Where a record holds a picture, leave the picture out; otherwise repeat every record exactly.

..........

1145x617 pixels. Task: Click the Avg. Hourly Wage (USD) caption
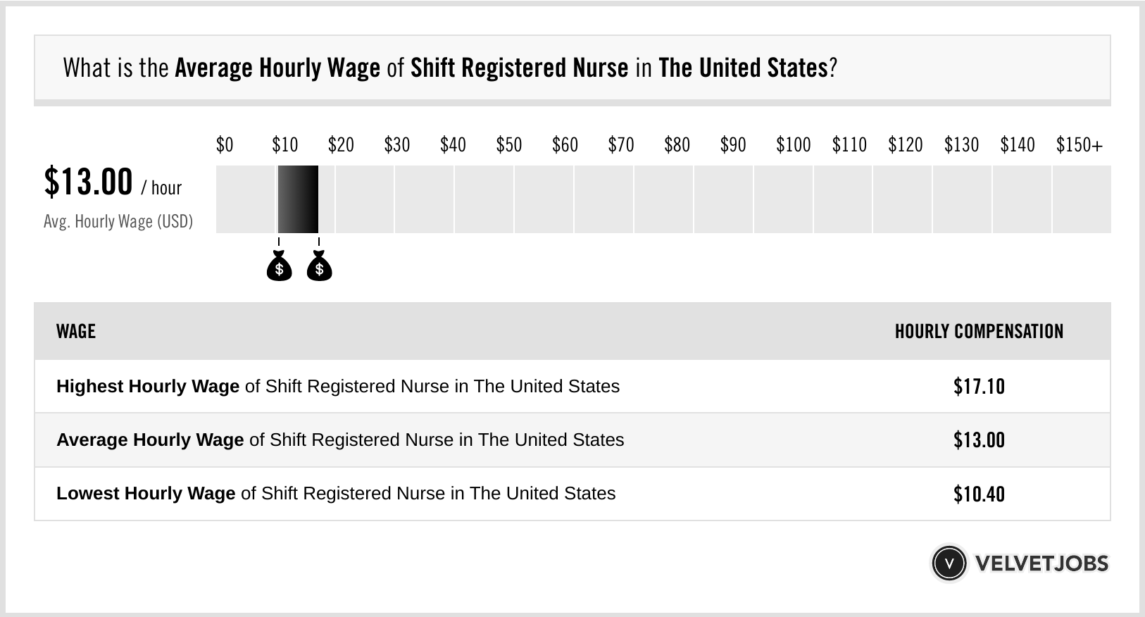pos(118,222)
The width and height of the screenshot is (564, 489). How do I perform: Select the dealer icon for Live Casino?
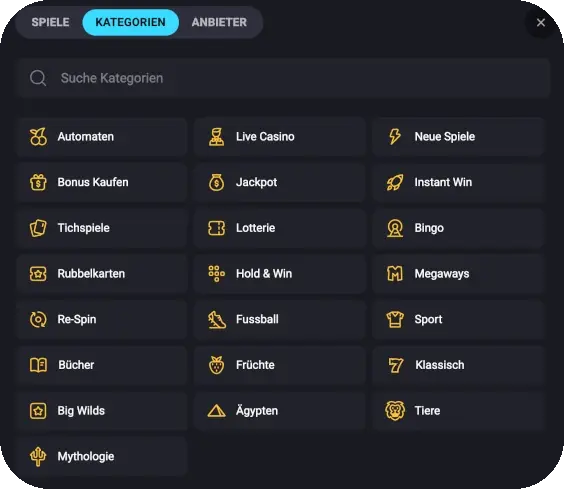coord(217,137)
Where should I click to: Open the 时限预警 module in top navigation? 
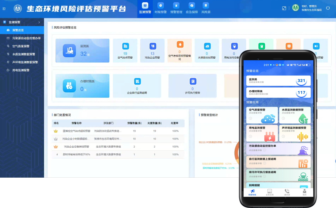point(161,8)
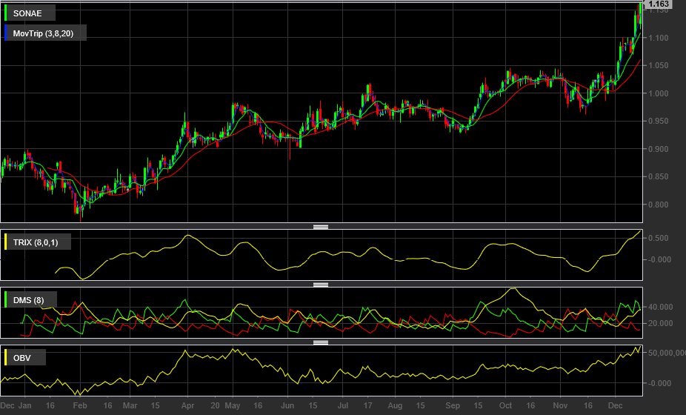Click the green DMS color swatch
Image resolution: width=686 pixels, height=415 pixels.
coord(6,299)
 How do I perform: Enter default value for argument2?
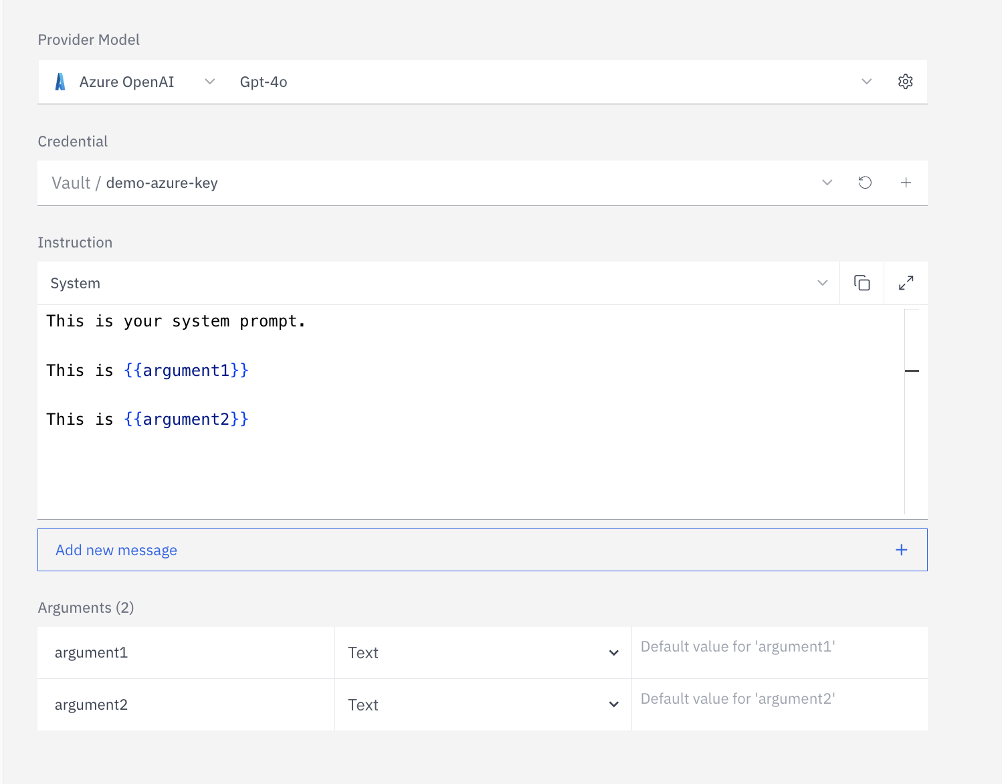[x=779, y=700]
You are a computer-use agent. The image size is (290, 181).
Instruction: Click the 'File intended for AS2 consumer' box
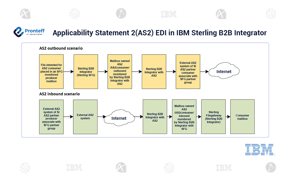[x=51, y=71]
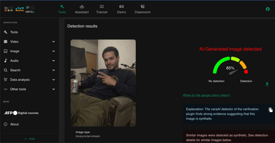Hide the sidebar panel

tap(30, 139)
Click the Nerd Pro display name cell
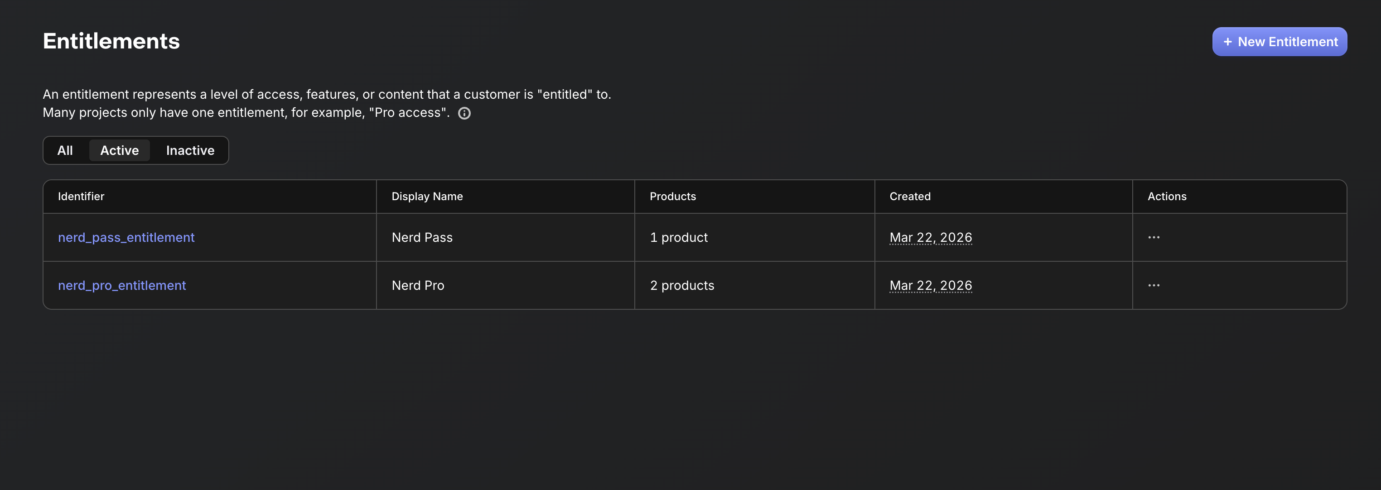The width and height of the screenshot is (1381, 490). [x=418, y=285]
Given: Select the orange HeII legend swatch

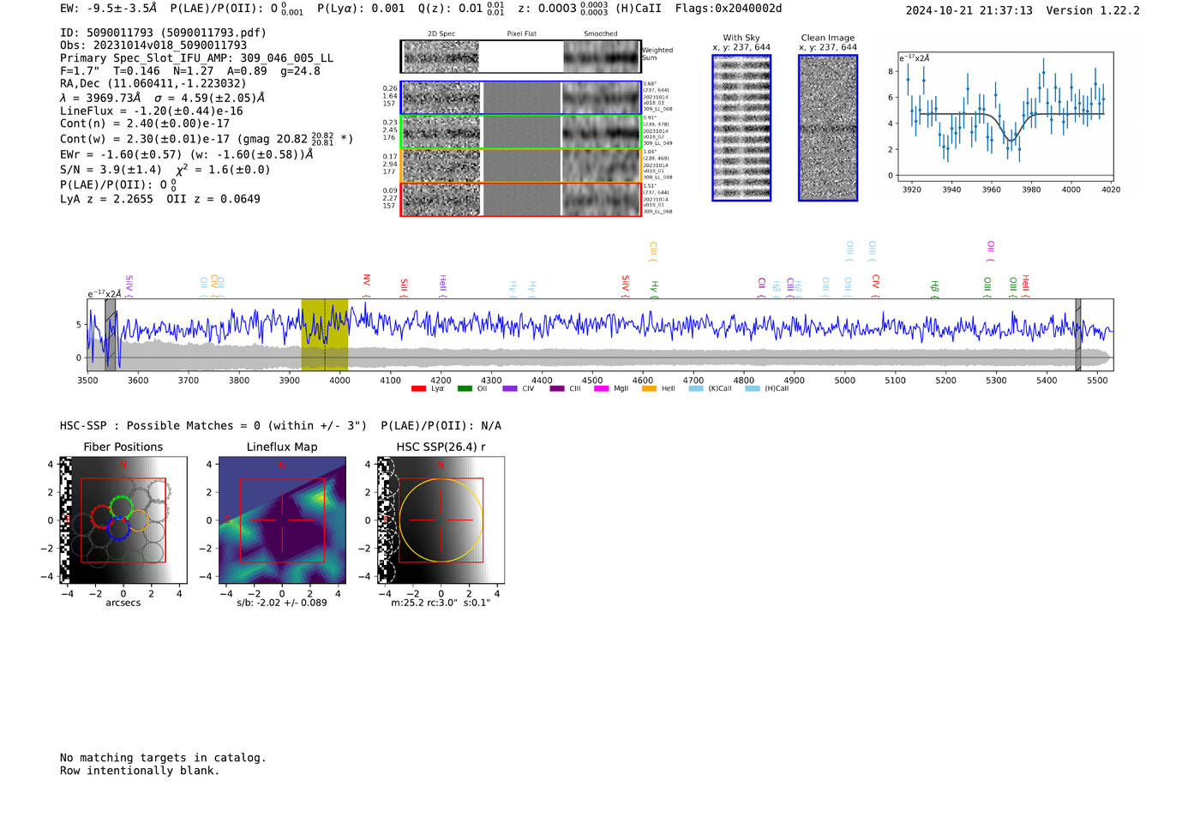Looking at the screenshot, I should pyautogui.click(x=649, y=389).
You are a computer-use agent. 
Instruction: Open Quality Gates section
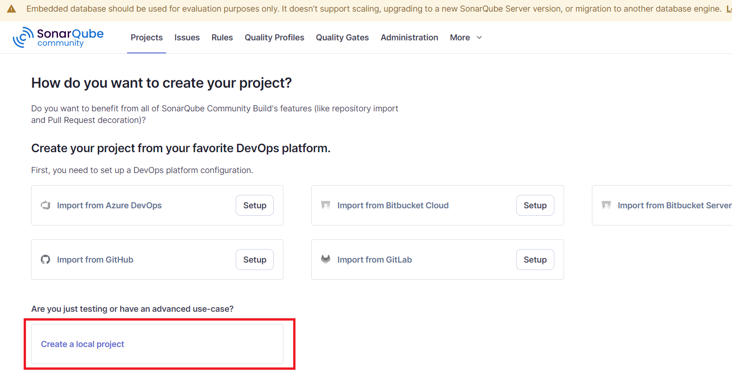tap(342, 38)
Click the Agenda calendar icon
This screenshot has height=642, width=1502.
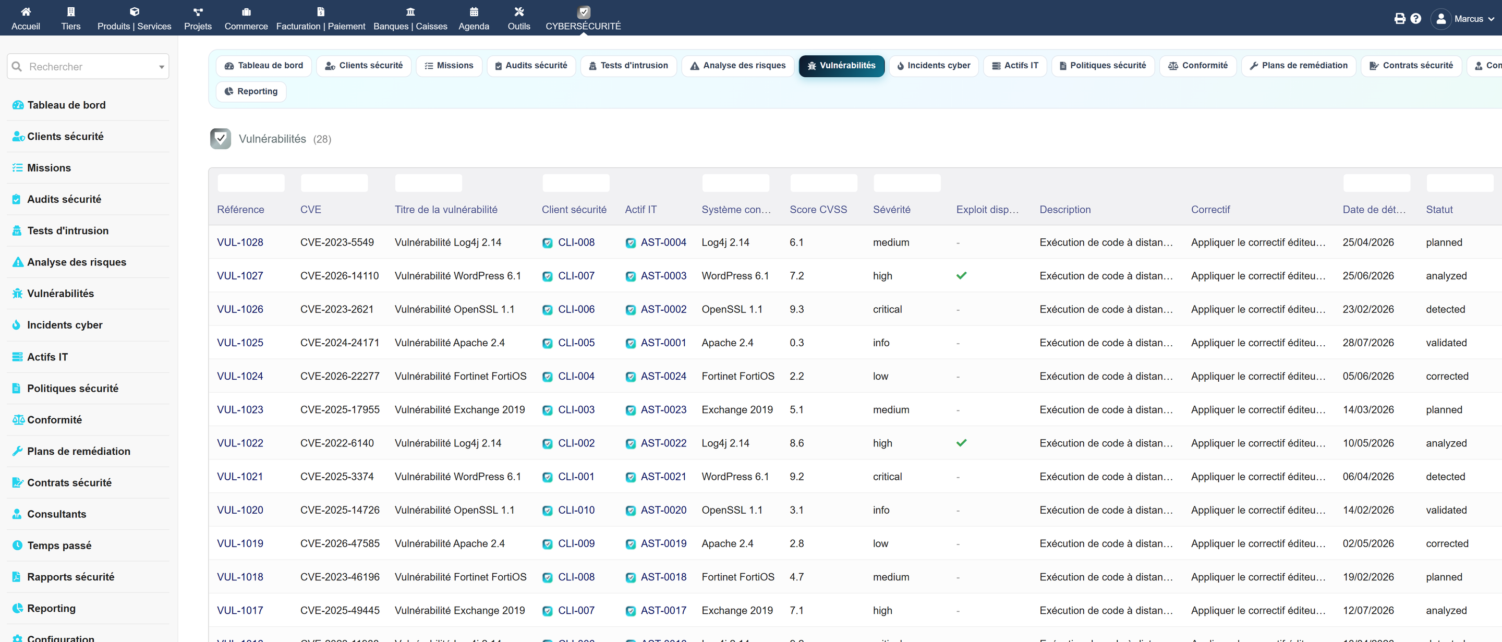(473, 12)
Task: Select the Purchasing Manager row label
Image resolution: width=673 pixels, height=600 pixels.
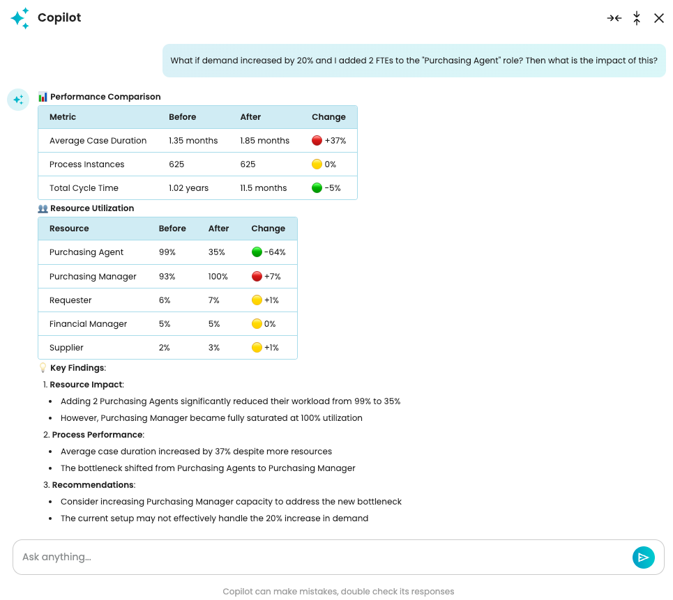Action: tap(93, 277)
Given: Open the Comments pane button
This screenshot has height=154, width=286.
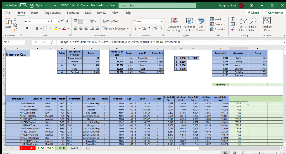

..........

** SOLUTION FOR THIS EXERCISE **
1145x617 pixels. Task: Click the Avg. Hourly Wage (USD) caption
pos(118,222)
The width and height of the screenshot is (564, 489). How do I perform: Select the dealer icon for Live Casino?
coord(217,137)
Where should I click to: Open the 时限预警 module in top navigation? 
point(161,8)
Click the green DMS color swatch
Image resolution: width=686 pixels, height=415 pixels.
coord(6,299)
 How do I perform: Enter default value for argument2?
[x=779, y=700]
You are a computer-use agent. The image size is (290, 181).
Instruction: Click the 'File intended for AS2 consumer' box
[x=51, y=71]
Hide the sidebar panel

tap(30, 139)
Click the Nerd Pro display name cell
The width and height of the screenshot is (1381, 490). [x=418, y=285]
Given: Select the orange HeII legend swatch

Looking at the screenshot, I should pyautogui.click(x=649, y=389).
You are a computer-use agent. 
Instruction: Open Quality Gates section
tap(342, 38)
Click the Agenda calendar icon
This screenshot has height=642, width=1502.
(473, 12)
Task: Select the Purchasing Manager row label
Image resolution: width=673 pixels, height=600 pixels.
Action: tap(93, 277)
Given: Open the Comments pane button
This screenshot has height=154, width=286.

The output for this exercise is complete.